# What to do
Count the lines in the data below that contain the word "computer". How many are there? Reply with the number only.

━━ Information given

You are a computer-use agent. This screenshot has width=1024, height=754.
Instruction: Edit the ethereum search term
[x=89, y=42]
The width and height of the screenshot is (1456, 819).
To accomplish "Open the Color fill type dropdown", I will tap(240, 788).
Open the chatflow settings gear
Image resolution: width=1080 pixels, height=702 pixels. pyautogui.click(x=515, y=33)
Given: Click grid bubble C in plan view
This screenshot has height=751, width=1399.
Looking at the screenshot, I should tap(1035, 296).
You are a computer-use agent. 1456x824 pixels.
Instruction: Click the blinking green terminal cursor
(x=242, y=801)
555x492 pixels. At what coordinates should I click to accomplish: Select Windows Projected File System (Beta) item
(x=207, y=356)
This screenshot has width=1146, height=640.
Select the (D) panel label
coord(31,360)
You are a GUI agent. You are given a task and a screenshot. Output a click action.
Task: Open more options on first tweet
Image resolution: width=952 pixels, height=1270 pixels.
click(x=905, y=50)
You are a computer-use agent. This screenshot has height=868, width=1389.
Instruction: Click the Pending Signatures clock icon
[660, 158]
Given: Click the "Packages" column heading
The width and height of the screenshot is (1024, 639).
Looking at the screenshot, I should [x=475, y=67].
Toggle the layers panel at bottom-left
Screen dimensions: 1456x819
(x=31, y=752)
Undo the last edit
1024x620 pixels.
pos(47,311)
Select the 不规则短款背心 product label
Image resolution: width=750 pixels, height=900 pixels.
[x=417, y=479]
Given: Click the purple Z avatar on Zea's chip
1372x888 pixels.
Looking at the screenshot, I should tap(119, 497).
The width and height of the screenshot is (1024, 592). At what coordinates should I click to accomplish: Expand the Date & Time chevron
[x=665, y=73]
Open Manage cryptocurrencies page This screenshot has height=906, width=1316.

━━━━

# Complete output
3